Luis Planas ha participado, en Cuiabá (Brasil), en la segunda sesión de la reunión de ministros de Agricultura del G-20, que ha debatido sobre las prioridades 3 y 4 de la declaración ministerial:  potenciar el papel esencial que juegan los pequeños agricultores, pueblos indígenas y comunidades locales en la agricultura (prioridad 3) y  promover la integración de la pesca y la acuicultura sostenibles en las cadenas de valor locales y globales (prioridad 4).

Para garantizar su viabilidad, el ministro ha expresado la necesidad de que este tipo de agricultura tenga acceso a una financiación que le permita implementar las nuevas tecnologías y la innovación. A este respecto, ha recordado que el Gobierno de España trabaja ya en una ley de agricultura familiar para apoyar su papel estratégico en el desarrollo socioeconómico y medioambiental del medio rural.

También ha valorado las políticas que impulsa España a favor de las comunidades rurales, con el foco puesto en la inclusión de las mujeres y el relevo generacional.

Por primera vez, en los debates del G-20 se ha reconocido el papel clave de la pesca y la acuicultura para alcanzar la seguridad alimentaria global al proporcionar una proteína de alto valor biológico y una baja huella hídrica y de carbono.

Compromiso con la sostenibilidad de la agricultura

Durante la primera sesión, celebrada el día 12 de septiembre,  los ministros abordaron las prioridades 1 y 2 de la declaración ministerial,  sobre sostenibilidad de la agricultura y de los sistemas alimentarios (prioridad 1)  y acerca de cómo mejorar la contribución del comercio internacional para la seguridad alimentaria y la nutrición (prioridad 2).

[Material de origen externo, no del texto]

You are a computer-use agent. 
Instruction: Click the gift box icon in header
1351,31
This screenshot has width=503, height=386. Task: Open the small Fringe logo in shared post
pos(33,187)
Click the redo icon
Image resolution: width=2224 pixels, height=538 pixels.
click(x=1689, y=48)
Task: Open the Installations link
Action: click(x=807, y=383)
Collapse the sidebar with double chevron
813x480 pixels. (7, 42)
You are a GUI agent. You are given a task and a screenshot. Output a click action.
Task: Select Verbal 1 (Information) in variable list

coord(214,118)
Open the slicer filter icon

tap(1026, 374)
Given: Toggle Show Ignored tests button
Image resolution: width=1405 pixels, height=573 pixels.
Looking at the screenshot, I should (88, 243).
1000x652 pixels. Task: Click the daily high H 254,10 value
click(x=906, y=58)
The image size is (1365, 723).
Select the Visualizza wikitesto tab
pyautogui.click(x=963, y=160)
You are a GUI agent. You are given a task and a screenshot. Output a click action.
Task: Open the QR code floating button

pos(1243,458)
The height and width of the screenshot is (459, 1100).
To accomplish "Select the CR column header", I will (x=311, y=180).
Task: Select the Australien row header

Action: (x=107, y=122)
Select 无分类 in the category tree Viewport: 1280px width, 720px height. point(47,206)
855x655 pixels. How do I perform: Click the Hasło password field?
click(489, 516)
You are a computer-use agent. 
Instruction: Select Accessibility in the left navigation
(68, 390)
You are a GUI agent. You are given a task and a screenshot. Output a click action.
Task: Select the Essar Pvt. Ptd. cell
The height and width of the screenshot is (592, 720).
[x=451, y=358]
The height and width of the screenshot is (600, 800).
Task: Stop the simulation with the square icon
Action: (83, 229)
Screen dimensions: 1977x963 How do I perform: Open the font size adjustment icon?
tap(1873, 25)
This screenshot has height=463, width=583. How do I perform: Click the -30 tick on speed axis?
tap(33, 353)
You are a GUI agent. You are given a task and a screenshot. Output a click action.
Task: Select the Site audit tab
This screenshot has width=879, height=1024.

En esta sesión, Planas subrayó que la sostenibilidad de la producción de alimentos, en su vertiente económica, social y ambiental, constituye un firme compromiso del sector agroalimentario español. “El principal desafío consiste en transformar los sistemas alimentarios para hacerlos más justos, sostenibles, pero a la vez rentables con el fin de garantizar la seguridad, el desarrollo rural y el uso sostenible de los recursos”, apuntó.

El ministro aseguró que unos sistemas alimentarios más sostenibles contribuyen de manera decisiva a cumplir con los Objetivos de Desarrollo Sostenible de Naciones Unidas. Para lograrlo, el ministro apuntó la necesidad de cambiar los modelos productivos para ofrecer alimentos a una población creciente, con un uso más sostenible de los recursos naturales, como el agua y el suelo.

Las nuevas tecnologías y la innovación son herramientas clave de esta nueva agricultura del siglo XXI, siempre desde la premisa de que la agricultura debe ser una parte de la solución, no un problema, según Planas.

Asimismo, señaló que el comercio internacional de alimentos juega un papel esencial a la hora de garantizar la seguridad alimentaria de la población mundial y abogó por mantener y profundizar en el vigente sistema comercial multilateral, transparente, justo y basado en normas de la OMC.